■ **Data records**
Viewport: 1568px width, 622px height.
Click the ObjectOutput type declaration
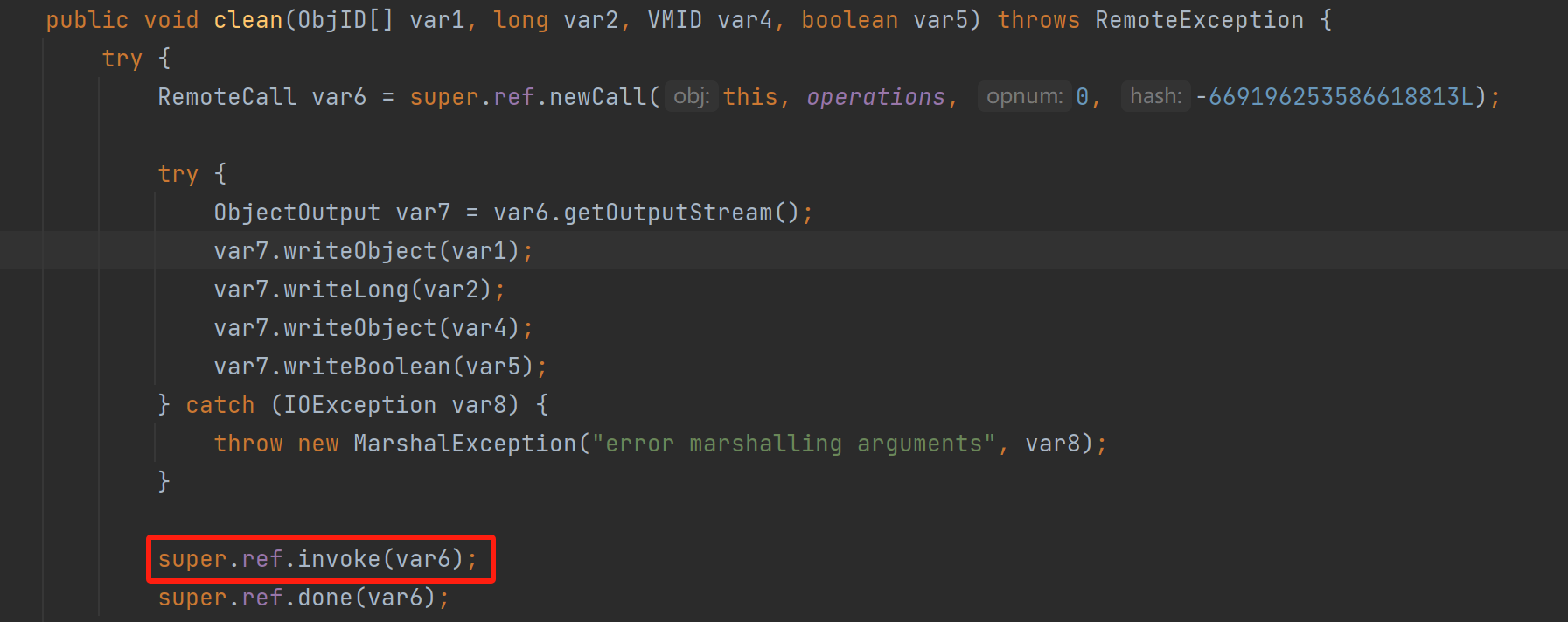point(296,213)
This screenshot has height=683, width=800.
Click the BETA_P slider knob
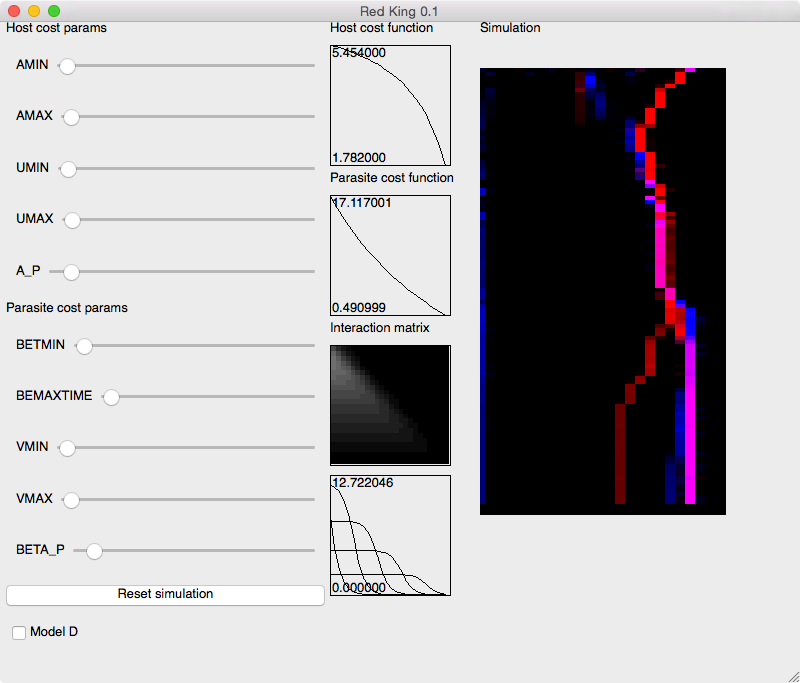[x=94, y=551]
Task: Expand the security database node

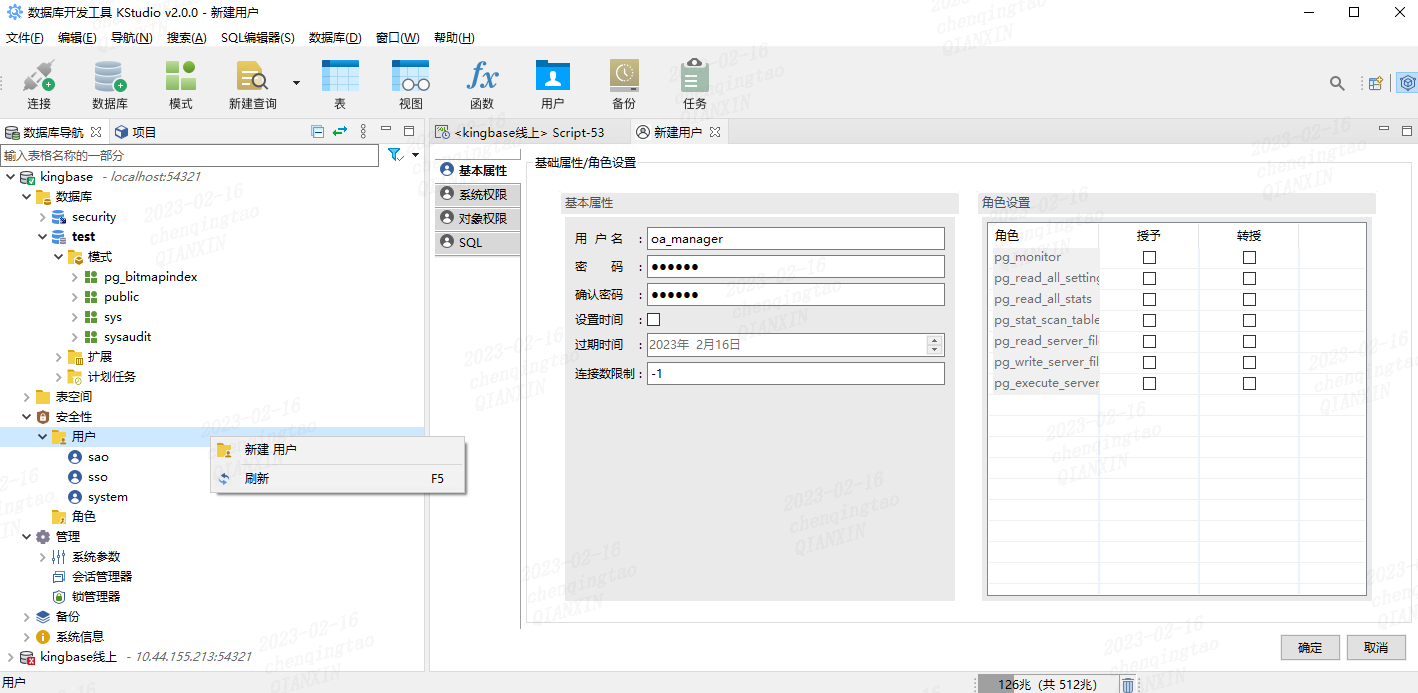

■ **Exercise description**
Resize the records by writing out all these lines again, requests included, with every coordinate in the answers multiplied by 2.55 and rounded to a whole number, halves rounded up. Keep the numbers in the requests unchanged, and leave the pictures out of your answer.

■ **Exercise solution**
Viewport: 1568px width, 622px height.
Click the ObjectOutput type declaration
point(755,543)
This screenshot has height=683, width=800.
Click the BETA_P slider knob
[x=240, y=1405]
Task: Expand the security database node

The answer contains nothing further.